The Anna Mears Velodrome roof is a saddle-shaped form, slightly oval in plan and draining to the two low ends. The roof was originally conceived as a metal deck roof supported on 20 radial trusses spanning from guyed perimeter columns to suspend a central “oculus”. Both architect, Cox Rayner, and builder, BESIX Watpac, were keen to explore the use of a fabric alternative. The architect was interested in the freedom of form and natural light transmitting possibilities. The builder had concerns with the complexity of fitting purlins and sheet metal to a truss layout and geometry that did not suit the surface falls. Fabric also offered program advantages. MakMax Australia’s scope was to design, engineer, fabricate and install the tensile fabric component of this project.
The Concept
Design collaboration was undertaken using a controlling architectural geometry developed by Cox, which provided the centerline geometry for structural engineer, Arup. As the overall design evolved, the centerline model would be fed into the shop detailers software to update the fabrication drawings as well as provide the new geometry for our engineers.
Wind tunnel testing on the final form resulted in increased wind loads over the initial code studies, resulting in specific treatments on the edge extrusion to steel connections. Ponding concerns on the low slope roof were addressed by attention to detail – a relatively high pre-stress, use of top entry extrusion to help prevent initiation, setting the membrane level appropriately above steel bracing members and judicious variations to the slope of the roof at flat spots.
Construction requirements were considered right from the design stage with consultation between the project management, design and construction teams.

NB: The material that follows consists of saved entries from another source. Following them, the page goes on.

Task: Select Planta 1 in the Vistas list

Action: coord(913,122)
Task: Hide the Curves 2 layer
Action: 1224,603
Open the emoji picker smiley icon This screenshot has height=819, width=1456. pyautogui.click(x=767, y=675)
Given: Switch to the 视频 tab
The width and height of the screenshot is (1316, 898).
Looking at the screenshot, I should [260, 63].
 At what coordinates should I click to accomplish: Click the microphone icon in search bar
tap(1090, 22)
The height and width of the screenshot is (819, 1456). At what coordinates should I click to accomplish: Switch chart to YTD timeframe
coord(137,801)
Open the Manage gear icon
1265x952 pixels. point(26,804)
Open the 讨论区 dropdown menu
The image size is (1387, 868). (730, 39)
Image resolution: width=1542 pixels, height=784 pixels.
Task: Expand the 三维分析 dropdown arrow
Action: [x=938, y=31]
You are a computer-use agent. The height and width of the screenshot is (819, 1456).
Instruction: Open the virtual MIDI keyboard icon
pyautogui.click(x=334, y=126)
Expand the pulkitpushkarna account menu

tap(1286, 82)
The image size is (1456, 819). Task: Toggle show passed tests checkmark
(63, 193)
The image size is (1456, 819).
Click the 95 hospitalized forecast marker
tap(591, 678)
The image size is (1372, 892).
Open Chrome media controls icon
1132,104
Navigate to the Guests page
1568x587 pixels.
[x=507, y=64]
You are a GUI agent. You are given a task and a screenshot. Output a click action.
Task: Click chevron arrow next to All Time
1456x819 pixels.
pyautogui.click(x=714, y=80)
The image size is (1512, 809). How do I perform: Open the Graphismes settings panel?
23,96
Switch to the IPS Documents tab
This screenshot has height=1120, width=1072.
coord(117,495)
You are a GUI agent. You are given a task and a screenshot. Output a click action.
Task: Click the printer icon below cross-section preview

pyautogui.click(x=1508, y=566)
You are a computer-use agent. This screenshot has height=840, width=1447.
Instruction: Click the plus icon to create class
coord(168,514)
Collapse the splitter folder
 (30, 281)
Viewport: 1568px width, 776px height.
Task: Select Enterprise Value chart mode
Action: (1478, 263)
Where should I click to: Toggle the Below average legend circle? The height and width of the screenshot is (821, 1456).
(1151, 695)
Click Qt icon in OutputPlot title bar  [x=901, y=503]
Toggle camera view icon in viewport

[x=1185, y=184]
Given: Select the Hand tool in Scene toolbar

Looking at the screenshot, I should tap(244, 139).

The installation method was developed to allow for weather, access limitations and OH&S requirements. Design meetings were held weekly with Watpac, Cox Rayner and ARUP to develop the membrane connections as well as the interface details with the perimeter steel claddings. These regular meetings also helped identify critical design items at every stage of the project, which in-turn allowed for a fast and efficient construction schedule (some design items were still being resolved as their construction elements were taking place).
The Materials
The large steel superstructure is clad on the walls and roof with a combination of opaque and translucent Tensioned Membrane Fabric, each offering different light transmission levels
Developed in conjunction with the fabric manufacturer two custom PTFE membranes were used, FGT 800-Blockout and FGT 800 – LT-8 which offers 8% translucency (compared to the standard 12%). The LT-8 fabric was installed over the track (oculus area ) to enable delivery of natural lighting to the track for cyclists and events.
In total the project required the installation of 23 roof panels and 20 wall panels.
All of the walls half of the roof panels were produced in our state-of-the-art fabrication facility in Japan. The other half of the roof panels were made in our production facility here in Brisbane. The PTFE membrane was cut to size on our custom-built 20m membrane plotting table. The membrane panels were then fused together to form the shape of the roof using PTFE welding equipment. Membrane fabrication requires a high level of precision to ensure that the final product achieves its design parameters of shape and tension.
As the design relies upon regular fixing to the steel superstructure, it was necessary to develop a cost-effective method for mid span fixing without any membrane penetrations. Therefore, both the roof and walls use a tee section detail that can be readily prepared in the factory and installed cost effectively. Perimeter fixings had limited site adjustment, requiring significant analysis of the compensation data to achieve final design prestress.
The Result
Considered one of the highlights of the 2018 Commonwealth games, the stunning Anna Mears Velodrome is an example of the way tensile membranes can be used to create unique and iconic, world-class stadiums.